=== Begin Enclosure ===

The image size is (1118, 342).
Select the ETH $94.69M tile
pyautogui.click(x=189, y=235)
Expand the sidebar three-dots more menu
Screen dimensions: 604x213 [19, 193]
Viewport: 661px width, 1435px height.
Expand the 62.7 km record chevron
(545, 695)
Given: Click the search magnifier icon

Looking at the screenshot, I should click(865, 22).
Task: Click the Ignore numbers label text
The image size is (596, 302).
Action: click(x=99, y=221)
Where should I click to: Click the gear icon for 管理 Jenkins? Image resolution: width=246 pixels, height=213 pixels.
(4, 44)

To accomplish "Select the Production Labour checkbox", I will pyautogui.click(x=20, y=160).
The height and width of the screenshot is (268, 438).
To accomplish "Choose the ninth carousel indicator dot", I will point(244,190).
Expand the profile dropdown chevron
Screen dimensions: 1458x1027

=== End Enclosure ===

Assignment: Copy out the entire material verbatim.

Answer to the exercise:
The image size is (1118, 342).
Select the ETH $94.69M tile
pyautogui.click(x=189, y=235)
Expand the sidebar three-dots more menu
Screen dimensions: 604x213 [19, 193]
Viewport: 661px width, 1435px height.
Expand the 62.7 km record chevron
(545, 695)
Given: Click the search magnifier icon

Looking at the screenshot, I should click(865, 22).
Task: Click the Ignore numbers label text
The image size is (596, 302).
Action: click(x=99, y=221)
Where should I click to: Click the gear icon for 管理 Jenkins? Image resolution: width=246 pixels, height=213 pixels.
(4, 44)

To accomplish "Select the Production Labour checkbox", I will pyautogui.click(x=20, y=160).
The height and width of the screenshot is (268, 438).
To accomplish "Choose the ninth carousel indicator dot", I will point(244,190).
Expand the profile dropdown chevron
Screen dimensions: 1458x1027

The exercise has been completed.